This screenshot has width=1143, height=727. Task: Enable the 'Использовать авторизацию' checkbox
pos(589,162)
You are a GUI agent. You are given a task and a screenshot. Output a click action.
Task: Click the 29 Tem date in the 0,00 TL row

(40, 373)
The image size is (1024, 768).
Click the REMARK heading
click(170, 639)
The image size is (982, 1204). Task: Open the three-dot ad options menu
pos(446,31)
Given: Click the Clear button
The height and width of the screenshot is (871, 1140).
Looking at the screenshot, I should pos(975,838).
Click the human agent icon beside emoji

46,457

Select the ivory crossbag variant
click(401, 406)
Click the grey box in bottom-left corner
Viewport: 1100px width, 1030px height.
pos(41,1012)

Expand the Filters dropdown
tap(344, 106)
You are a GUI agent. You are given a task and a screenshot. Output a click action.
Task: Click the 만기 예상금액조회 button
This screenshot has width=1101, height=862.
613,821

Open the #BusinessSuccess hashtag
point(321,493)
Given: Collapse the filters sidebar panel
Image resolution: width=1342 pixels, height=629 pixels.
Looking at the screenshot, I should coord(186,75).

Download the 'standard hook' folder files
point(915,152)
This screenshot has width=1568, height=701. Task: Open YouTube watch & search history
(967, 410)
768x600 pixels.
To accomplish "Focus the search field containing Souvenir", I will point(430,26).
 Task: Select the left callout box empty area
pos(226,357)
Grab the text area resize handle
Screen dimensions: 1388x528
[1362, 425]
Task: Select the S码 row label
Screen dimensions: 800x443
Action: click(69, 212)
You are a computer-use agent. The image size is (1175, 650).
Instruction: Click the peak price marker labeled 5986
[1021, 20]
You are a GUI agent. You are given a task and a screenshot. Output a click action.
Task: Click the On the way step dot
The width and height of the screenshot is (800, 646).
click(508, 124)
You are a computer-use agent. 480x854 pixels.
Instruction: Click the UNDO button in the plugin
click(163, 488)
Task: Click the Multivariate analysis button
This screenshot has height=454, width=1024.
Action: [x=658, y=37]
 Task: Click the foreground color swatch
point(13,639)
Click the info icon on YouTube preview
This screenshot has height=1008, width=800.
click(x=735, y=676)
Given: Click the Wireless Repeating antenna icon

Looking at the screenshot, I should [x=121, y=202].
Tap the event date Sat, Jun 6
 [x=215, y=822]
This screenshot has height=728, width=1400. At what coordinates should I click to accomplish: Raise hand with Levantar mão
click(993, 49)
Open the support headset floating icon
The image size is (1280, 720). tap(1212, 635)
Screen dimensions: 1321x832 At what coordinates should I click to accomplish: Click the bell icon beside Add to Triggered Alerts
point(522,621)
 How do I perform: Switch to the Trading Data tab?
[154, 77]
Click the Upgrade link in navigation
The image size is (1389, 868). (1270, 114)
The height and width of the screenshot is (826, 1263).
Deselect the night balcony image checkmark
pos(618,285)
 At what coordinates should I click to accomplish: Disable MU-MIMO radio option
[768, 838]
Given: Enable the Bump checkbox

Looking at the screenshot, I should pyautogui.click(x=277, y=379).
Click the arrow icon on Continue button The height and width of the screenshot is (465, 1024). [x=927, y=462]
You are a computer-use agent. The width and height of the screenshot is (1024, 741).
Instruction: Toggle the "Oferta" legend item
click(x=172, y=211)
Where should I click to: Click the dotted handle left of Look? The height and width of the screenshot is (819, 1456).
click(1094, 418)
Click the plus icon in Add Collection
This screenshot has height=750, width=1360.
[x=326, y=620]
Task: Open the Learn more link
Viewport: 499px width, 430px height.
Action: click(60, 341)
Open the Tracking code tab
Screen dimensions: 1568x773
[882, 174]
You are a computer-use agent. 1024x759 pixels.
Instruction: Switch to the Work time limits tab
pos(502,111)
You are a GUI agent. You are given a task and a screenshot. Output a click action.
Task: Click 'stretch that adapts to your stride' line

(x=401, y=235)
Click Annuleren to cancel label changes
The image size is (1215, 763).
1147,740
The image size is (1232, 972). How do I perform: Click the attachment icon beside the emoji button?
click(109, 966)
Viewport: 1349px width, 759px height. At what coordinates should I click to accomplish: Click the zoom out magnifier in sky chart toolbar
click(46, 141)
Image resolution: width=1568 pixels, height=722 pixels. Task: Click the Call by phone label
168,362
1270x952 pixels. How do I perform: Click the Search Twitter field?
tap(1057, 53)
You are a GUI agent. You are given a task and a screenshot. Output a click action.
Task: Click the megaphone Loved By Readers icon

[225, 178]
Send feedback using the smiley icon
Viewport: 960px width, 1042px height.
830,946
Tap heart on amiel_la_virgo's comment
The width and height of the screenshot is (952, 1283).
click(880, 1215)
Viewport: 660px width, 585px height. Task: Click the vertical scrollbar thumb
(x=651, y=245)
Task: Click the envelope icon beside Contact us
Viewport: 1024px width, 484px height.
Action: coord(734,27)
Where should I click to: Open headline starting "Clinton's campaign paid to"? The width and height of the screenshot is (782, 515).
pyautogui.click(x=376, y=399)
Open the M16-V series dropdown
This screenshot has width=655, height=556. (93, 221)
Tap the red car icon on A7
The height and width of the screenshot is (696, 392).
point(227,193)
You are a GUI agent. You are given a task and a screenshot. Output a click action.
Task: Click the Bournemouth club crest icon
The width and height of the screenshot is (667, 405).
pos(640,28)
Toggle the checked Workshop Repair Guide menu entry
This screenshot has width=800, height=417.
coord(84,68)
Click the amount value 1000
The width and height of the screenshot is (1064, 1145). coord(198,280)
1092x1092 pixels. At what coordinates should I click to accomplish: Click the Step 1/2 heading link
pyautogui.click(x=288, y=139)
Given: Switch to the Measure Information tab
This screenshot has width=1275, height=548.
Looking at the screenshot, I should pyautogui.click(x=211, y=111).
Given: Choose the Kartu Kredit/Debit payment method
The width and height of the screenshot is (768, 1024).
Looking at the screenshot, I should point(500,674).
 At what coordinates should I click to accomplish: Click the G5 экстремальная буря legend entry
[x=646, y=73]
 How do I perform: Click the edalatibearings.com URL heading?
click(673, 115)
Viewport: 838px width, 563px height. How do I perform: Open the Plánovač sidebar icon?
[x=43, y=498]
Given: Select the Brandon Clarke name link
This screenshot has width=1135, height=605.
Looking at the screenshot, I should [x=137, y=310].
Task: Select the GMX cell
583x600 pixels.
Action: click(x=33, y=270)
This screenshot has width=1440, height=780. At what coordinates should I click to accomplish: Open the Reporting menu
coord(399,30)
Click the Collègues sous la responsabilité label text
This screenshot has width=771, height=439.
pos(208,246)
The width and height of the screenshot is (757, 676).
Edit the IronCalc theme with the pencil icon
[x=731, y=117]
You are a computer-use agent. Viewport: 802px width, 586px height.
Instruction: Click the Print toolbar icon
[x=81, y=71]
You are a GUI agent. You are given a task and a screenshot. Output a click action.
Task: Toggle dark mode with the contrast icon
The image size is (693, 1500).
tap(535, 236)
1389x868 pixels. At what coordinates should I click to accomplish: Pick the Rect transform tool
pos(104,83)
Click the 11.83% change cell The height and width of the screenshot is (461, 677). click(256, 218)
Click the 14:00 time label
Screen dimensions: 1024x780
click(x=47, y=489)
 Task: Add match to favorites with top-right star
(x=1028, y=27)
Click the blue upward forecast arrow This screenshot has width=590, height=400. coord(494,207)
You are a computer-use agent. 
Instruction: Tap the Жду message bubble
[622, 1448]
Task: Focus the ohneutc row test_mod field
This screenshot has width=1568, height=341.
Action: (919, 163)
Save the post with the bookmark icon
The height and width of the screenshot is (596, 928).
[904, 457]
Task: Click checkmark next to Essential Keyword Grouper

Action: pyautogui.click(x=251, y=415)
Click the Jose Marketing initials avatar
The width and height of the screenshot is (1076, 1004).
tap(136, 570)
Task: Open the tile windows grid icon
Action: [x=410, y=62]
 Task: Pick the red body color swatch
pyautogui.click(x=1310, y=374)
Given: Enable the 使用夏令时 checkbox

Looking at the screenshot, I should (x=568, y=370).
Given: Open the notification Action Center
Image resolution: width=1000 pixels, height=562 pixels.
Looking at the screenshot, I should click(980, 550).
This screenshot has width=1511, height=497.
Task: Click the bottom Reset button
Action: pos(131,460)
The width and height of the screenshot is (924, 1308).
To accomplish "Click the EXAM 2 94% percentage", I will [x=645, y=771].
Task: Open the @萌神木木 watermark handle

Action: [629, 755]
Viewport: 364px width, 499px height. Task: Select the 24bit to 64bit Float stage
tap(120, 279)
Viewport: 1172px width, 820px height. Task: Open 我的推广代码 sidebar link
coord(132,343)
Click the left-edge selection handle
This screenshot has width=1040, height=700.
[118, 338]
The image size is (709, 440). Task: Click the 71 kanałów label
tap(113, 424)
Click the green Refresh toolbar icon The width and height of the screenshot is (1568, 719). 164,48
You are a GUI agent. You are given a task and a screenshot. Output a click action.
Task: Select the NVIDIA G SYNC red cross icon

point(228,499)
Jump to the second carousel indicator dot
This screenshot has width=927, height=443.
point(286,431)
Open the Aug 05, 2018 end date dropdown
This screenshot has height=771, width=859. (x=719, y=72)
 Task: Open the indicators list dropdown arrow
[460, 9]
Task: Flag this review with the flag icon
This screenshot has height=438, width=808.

**AIM OF THE EXERCISE**
Where a line above contains the word "will", copy that line.

**OUTPUT FOR THIS TASK**
To accomplish "Focus the search field containing Souvenir", I will point(430,26).
To accomplish "Click the EXAM 2 94% percentage", I will [x=645, y=771].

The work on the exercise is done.